Work task:
Starting at the first line of the listing and ending with the line that contains "(468, 480).", write those lines out again with "Image resolution" swapped for "Screen resolution" and nothing else changed.
── Data section ──
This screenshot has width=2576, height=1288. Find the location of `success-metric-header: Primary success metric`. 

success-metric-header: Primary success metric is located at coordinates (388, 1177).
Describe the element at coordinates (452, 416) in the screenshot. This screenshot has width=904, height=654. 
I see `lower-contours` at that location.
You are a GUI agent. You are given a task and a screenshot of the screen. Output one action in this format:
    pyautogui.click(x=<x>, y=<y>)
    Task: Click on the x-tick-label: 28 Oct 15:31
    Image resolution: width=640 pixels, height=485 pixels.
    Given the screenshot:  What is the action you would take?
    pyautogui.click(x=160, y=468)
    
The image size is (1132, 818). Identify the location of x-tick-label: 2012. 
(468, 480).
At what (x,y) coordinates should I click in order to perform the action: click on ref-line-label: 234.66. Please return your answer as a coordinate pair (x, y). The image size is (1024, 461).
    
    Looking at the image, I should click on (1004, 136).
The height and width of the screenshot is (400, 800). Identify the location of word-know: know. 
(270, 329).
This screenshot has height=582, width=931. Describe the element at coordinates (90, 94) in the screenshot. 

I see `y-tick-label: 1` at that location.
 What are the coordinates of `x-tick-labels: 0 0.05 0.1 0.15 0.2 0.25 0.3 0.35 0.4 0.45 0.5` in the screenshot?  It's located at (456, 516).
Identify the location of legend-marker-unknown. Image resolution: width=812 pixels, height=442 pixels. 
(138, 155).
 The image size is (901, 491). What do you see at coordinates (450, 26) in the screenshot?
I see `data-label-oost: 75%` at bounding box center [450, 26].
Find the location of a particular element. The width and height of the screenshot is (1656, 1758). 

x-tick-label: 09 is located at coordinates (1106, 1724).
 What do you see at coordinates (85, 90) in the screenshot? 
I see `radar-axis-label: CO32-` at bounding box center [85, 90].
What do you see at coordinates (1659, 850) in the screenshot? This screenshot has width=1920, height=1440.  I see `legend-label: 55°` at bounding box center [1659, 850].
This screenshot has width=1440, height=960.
───
Task result:
This screenshot has width=2576, height=1288. Find the location of `success-metric-header: Primary success metric`. 

success-metric-header: Primary success metric is located at coordinates (388, 1177).
Describe the element at coordinates (452, 416) in the screenshot. This screenshot has width=904, height=654. 
I see `lower-contours` at that location.
You are a GUI agent. You are given a task and a screenshot of the screen. Output one action in this format:
    pyautogui.click(x=<x>, y=<y>)
    Task: Click on the x-tick-label: 28 Oct 15:31
    Screen resolution: width=640 pixels, height=485 pixels.
    Given the screenshot:  What is the action you would take?
    pyautogui.click(x=160, y=468)
    
The image size is (1132, 818). Identify the location of x-tick-label: 2012. 
(468, 480).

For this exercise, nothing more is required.